*課題*:
**A)** ZIKUUについての文章のうち、「ZIKUUも同じだ。」で始まる段落を、主な事実を残して箇条書きに改めなさい。
**B)** ZIKUUについての文章を二文で要約しなさい。
**C)** ZIKUUについての文章を、最後の文の後から書き継ぎなさい。

*本文*:

★ ★ ★ ★ ★

時々、誤解される人がいるが、私はこのZIKUUを「やりたいから」やっているわけではない。
気づいたら、そうなっていただけだ。
ある日突然、やる気が湧いたわけでもなければ、決意した覚えもない。
いつの間にか、「これは自分がやるべきことだな」という位置に収まっている。
やる気以前の問題だ。
動機が先にあったわけではない
ZIKUUは「やりたいことをやろう」と思って始めたわけではない。
環境を見て、状況や条件を見て、今ある資源と制限を並べていくうちに、自然と「この形なら回る」という構造が見えてきた。
構造が見えた瞬間、「やるか、やらないか」という選択肢は消えていた。
やりたいかどうかは、もはや関係ない。
やるべき位置に、自分が立っていた。
やる気が必要なのは、構造が曖昧なときだけ
「やる気を出せ」という言葉は、構造の認識が曖昧な場面でしか出てこない。
順番が決まっていない。
役割が定まっていない。
制限条件が整理されていない。
こういう状態では、確かにやる気が問題になる。
だがそれは、本質ではない。
構造がはっきりすると、人は淡々と動くし、構造がわからないうちに「やる気だけ」あって動けない。
感情は後からついてくるか、あるいは、最後までついてこないこともある。
軽自動車と、逃げ道のない設計
軽自動車を見ていると、よく分かる。
制限だらけだ。
大きくもできない。
速くもできない。
豪華にもできない。
だからこそ、「どう成立させるか」以外の選択肢がない。
やりたい設計ではなく、やるべき設計だけが残る。
ZIKUUも同じだ。
資金が潤沢ではない。
人手も限られている。
自由に動けるのは私一人だけ。
当然、時間も無尽蔵ではない。
だから、やるべき構造しか残らなかった。
やるべきことは、後から気づく
不思議なことに、「やるべきこと」は最初から自覚されていない。
後から、気づく。

★ ★ ★ ★ ★

*データ*:
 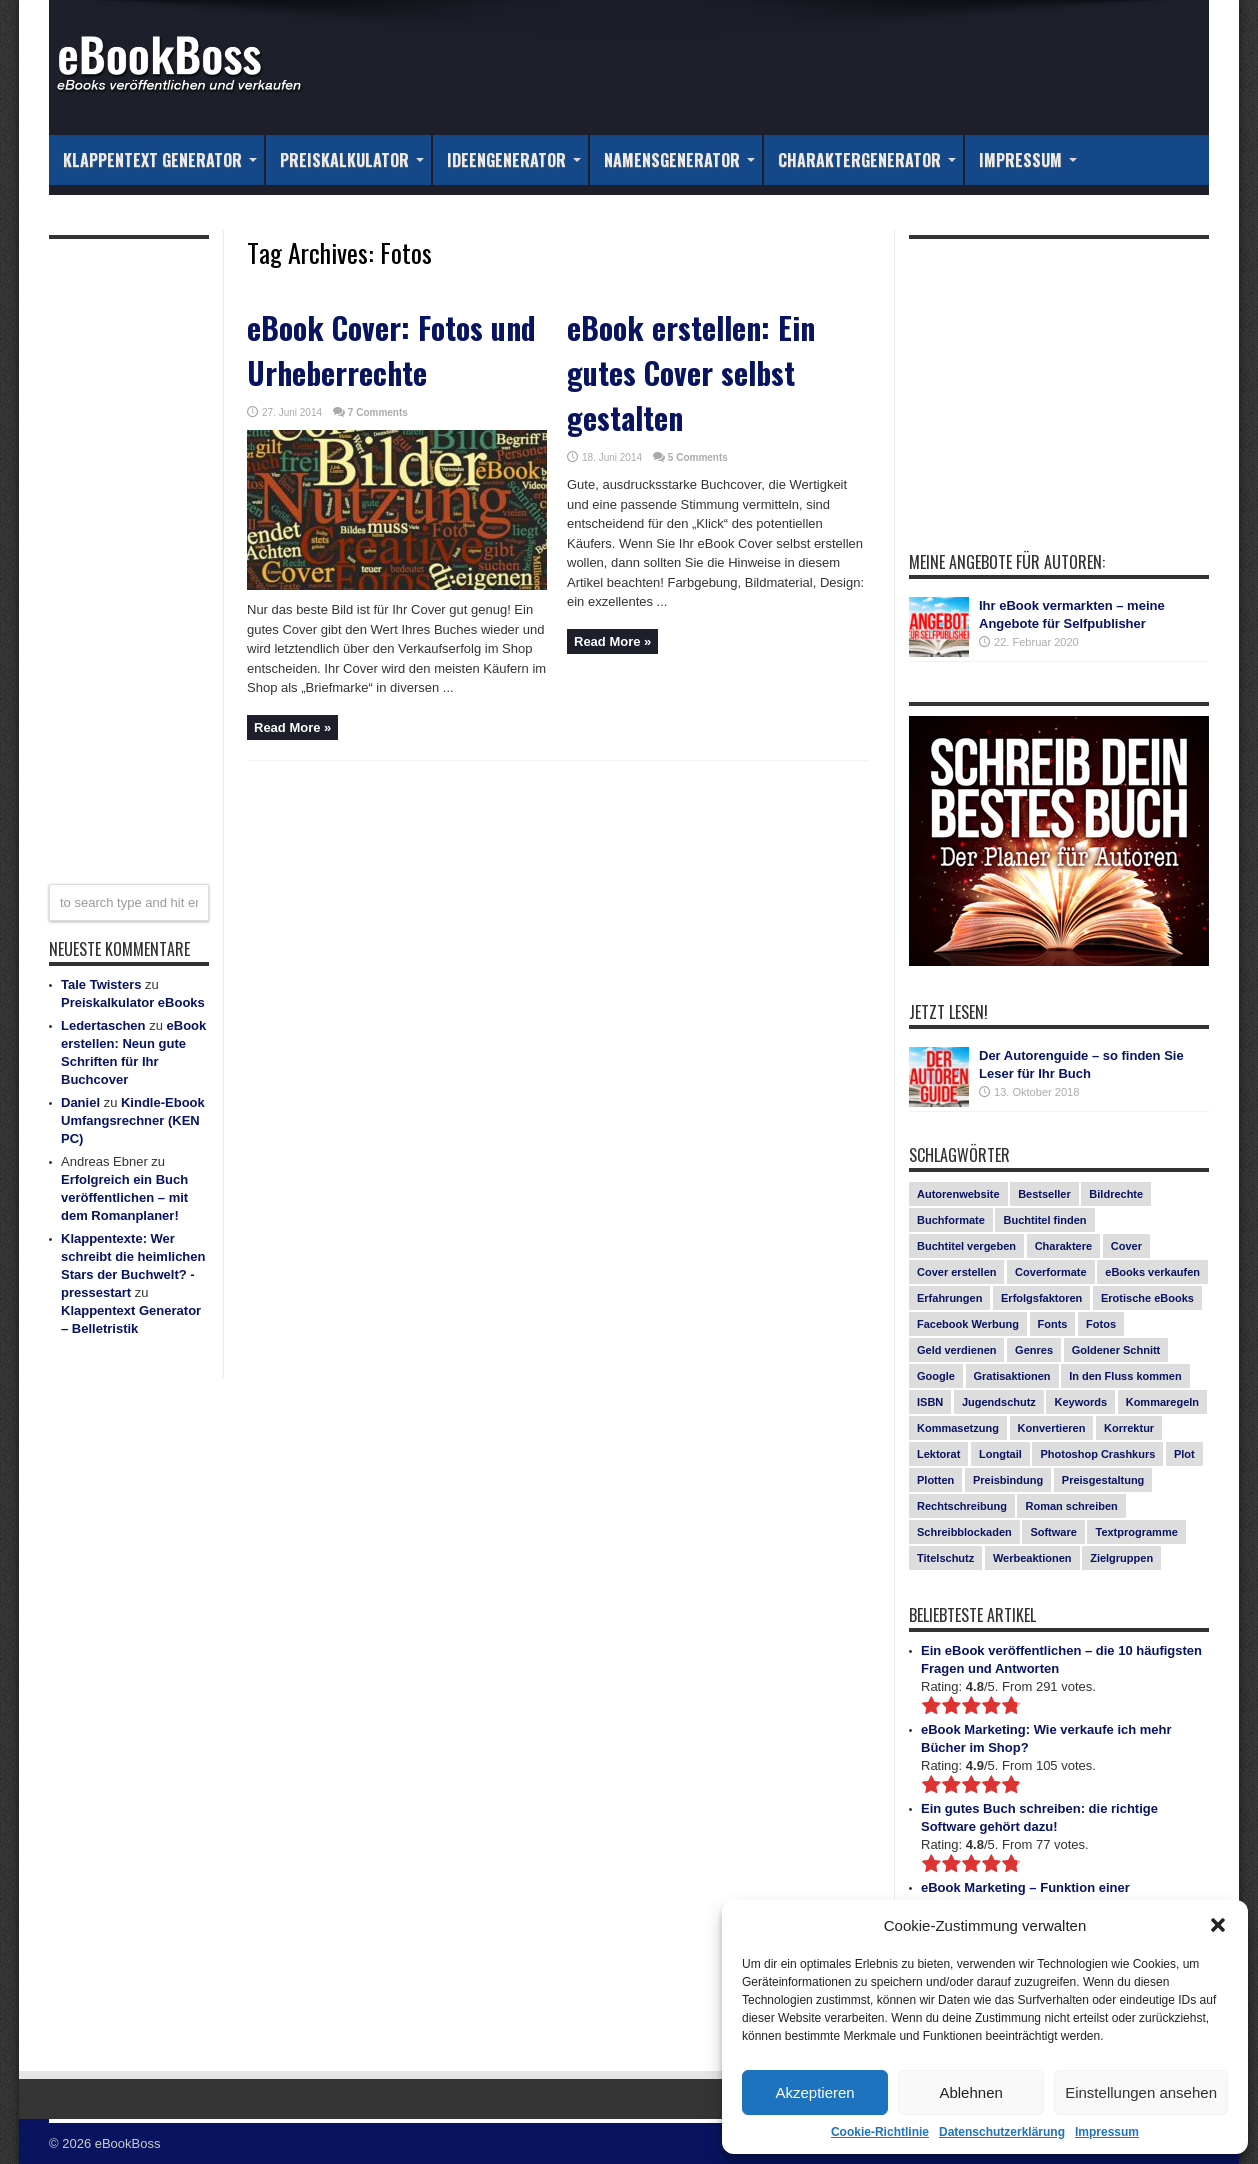 I want to click on Rechtschreibung [Rechtschreibung (1 Eintrag)], so click(x=962, y=1506).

★ ★ ★ ★ ★

*解答*:
**A)**
・ZIKUUも軽自動車と同じく制限が多い
・資金が潤沢ではない
・人手も限られている
・自由に動けるのは「私」一人だけ
・時間も無尽蔵ではない
・そのため、やるべき構造しか残らなかった

**B)** ZIKUUは「やりたいから」始めたものではなく、環境や資源と制限を並べるうちに「この形なら回る」という構造が見え、気づけばやるべき位置に立っていたという。やる気が問題になるのは構造が曖昧なときであり、軽自動車のように制限が多いからこそやるべき構造だけが残るのであって、やるべきことは後から気づくものだと述べている。

**C)**
掃除をして、道具を並べて、余計なものを削っていくうちに、「次にやるのはこれだな」が見えてくる。
その瞬間、迷いは消える。
やる気も、覚悟も、意志も要らない。
ただ、やる。
やる気を探さない
私はやる気を探さない。
探す必要がないことを知ってしまったからだ。
構造を見て、自分の位置を確認して、淡々と手を動かす。
気づいたら、今日も終わっている。
それでいいと思っている。
若いのに、なぜ動けないのか
還暦を過ぎたおっさんの目から見ると、体力も時間もある若者が「何をしていいかわからない」「やる気が出ない」と言っている状況は、少し理解しづらい。
責めているわけじゃなくて、ただ、構造として不自然だと思っている。
本当に足りないのは、やる気じゃない
若者に足りないのは、やる気ではない。
意欲でも、情熱でもない。
足りないのは、構造を見る目だ。
何をやるか。
なぜそれをやるのか。
今の自分は、どこに立っているのか。
これが見えていない状態で、「やる気を出せ」と言われても、動けるはずがない。
それは怠けではない。
設計ができていないだけ。
だから、やる気の出ない自分に悩まないで欲しい。
「やりたいこと」を探す罠
今の社会は、若者にこう問い続ける。
「やりたいことは何?」
「夢は?」
「情熱を注げるものは?」
この問い自体が、かなり残酷だ。
構造が見えていない状態で、やりたいことだけを探させると、人は動けなくなる。
やりたいかどうかは、動いた後にしか分からないことがほとんどだからだ。
おっさんは、やりたいからやってない
私は、やりたいからやっているわけじゃない。
気づいたら、やるべき位置に立っていただけだ。
資金がない。
人もいない。
条件は悪い。
だから、「この条件なら、これをやるしかない」という構造が先に立った。
やる気は、最初から問題にならなかった。
若さは、最強の制限解除カードだ
若さは、それだけで大きな資源だ。
体力がある。
回復が早い。
時間もある。
失敗しても致命傷になりにくい。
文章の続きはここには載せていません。